Advocate staff photo by STACY GILL -- Zachary Police Chief David McDavid was the guest speaker at Rotary’s Jan. 8 meeting. McDavid provided an update on the Police Department that included grants, equipment and statistics from the past four years.

Zachary Police Chief David McDavid is asking city officials to consider a pay raise for his officers.

The raise is needed because several police officers working for his department are being recruited by other agencies and a few already have left, McDavid said in a letter to Zachary council members.

He is asking that the pay raise be included in the upcoming budget talks.

“One of our detectives recently left to work for the LSU Police Department, and we’ve recently been made aware that we may be losing a couple more to the East Baton Rouge Sheriff’s Office and Louisiana Department of Wildlife and Fisheries,” said McDavid, who added that the Baton Rouge Police Department also has called.

According to McDavid, officers are leaving because the agencies have better starting pay, and offer educational benefits, advancement opportunities and more divisions to transfer into.

“What I’m asking the city to do is consider budgeting an increase in starting salary for uniform patrol officers and dispatchers,” McDavid said.

Zachary uniform patrol officers make $15.60 per hour, or $32,448 annually, and dispatchers make $13.80 per hour, or $28,704 annually.

McDavid said he is asking the city to consider increasing the starting pay to $17.05 per hour for both officers and dispatchers as well as to consider a $150 to $225 monthly stipend based on educational experience for those with advanced degrees similar to what Zachary firefighters receive.

“The educational stipend would affect at least 15 of our officers, a benefit we’ve never had,” McDavid said. “By offering a little more, we’ll gain a slight edge as well as the opportunity to retain the officers we’ve already hired and trained, which costs money.”
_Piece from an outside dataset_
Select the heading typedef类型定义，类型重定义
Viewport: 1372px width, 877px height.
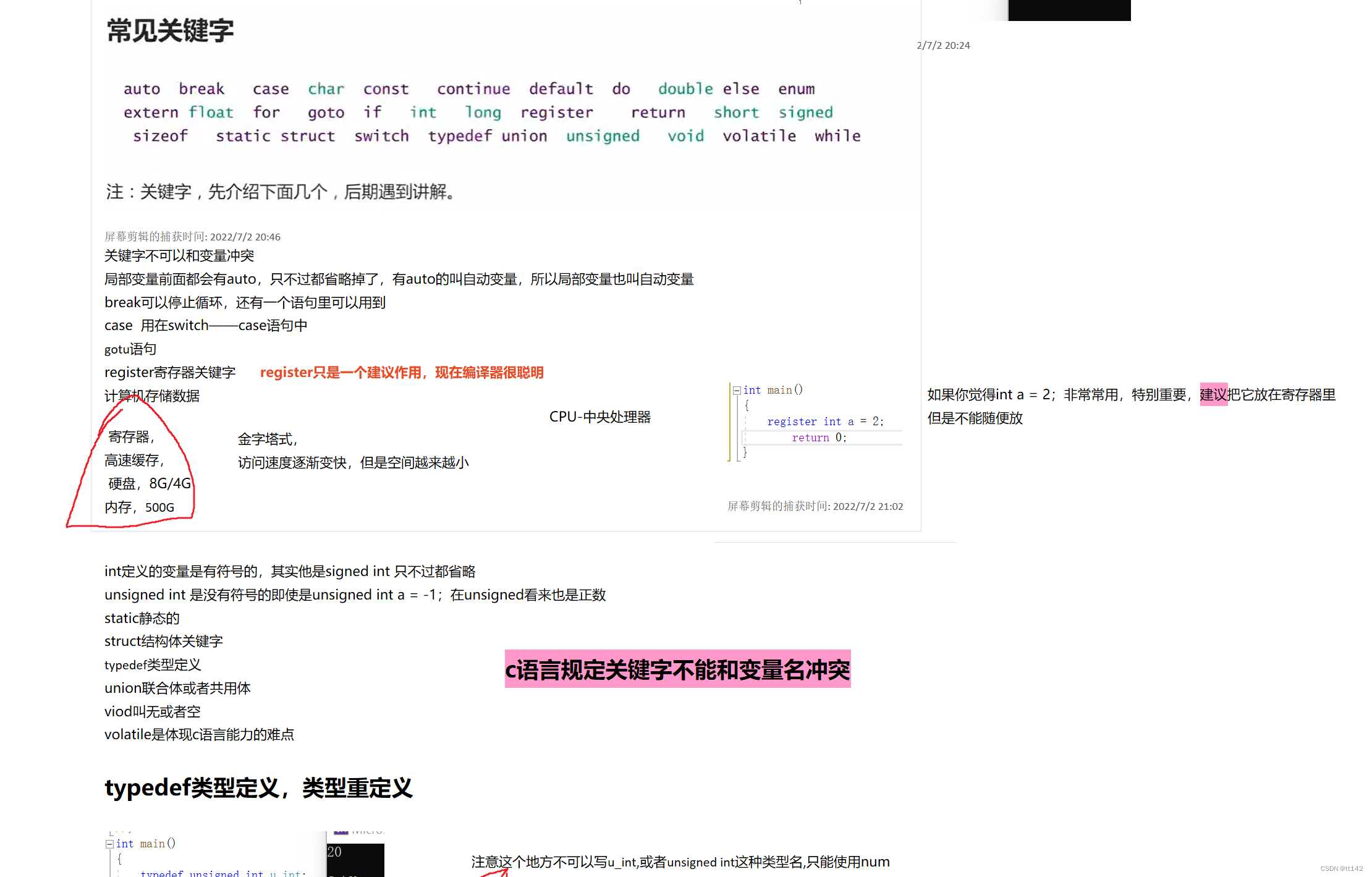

With the extra pay, the department can continue recruiting top-notch officers to protect the businesses and residents in the community, McDavid said.

“We’re just trying to keep people here. We’ve got some great officers and dispatchers, but we’re going to lose some of them to other agencies if we don’t make it beneficial for them to stay,” McDavid said.

The Zachary Police Department incurs a $750 expense on each officer it sends to an 11-week police academy training program. Once training is completed, additional costs include a service weapon, bulletproof vest, gun belt and other gear totaling about $1,600, while a police vehicle with equipment can cost upward of $30,000 to $32,000, according to McDavid.

“We don’t want to become a training ground for officers only to have them leave and work somewhere else,” McDavid said.

Zachary officers are allowed to work details to earn extra cash such as at Southern University football games and concerts, bank details and community events.

Each year, Zachary city employees, including police officers, receive an annual 3 percent cost-of-living raise.

In 2010, when Mayor David Amrhein was elected to office, he increased officers’ pay 11 percent in an effort to make their earnings comparable to that of area law enforcement.

Zachary Police Department employs 60 people, including administrative and ranking officers as well as reserve officers.

About 33 uniform patrol officers and eight dispatchers are on the payroll. The pay request, if granted, would not affect any administrative or ranking personnel.

McDavid says he’s concerned now with getting the starting salary increased for his officers and dispatchers but will later ask for a raise for himself.

As his salary compares to other police chiefs in cities with similar budgets and populations, McDavid makes less than police chiefs in Baker, Gonzales, Opelousas and West Monroe at $76,000, even with the monthly $500 in state supplemental pay that bumps his salary to $82,000.

He listed his 31 years with the department, the fact that he’s a graduate of the FBI National Academy and DEA Drug Commander School and his 105 hours of credit toward earning a bachelor’s degree as reasons the council might consider a raise.

“I’m asking them to review this information and consider an increase in my salary as chief of police. Due to ethics laws, I’m not able to work any details inside the city limits of Zachary,” McDavid said.

McDavid’s duties as police chief also include tax collector, marshal for the court as well as handling garnishments and seizures.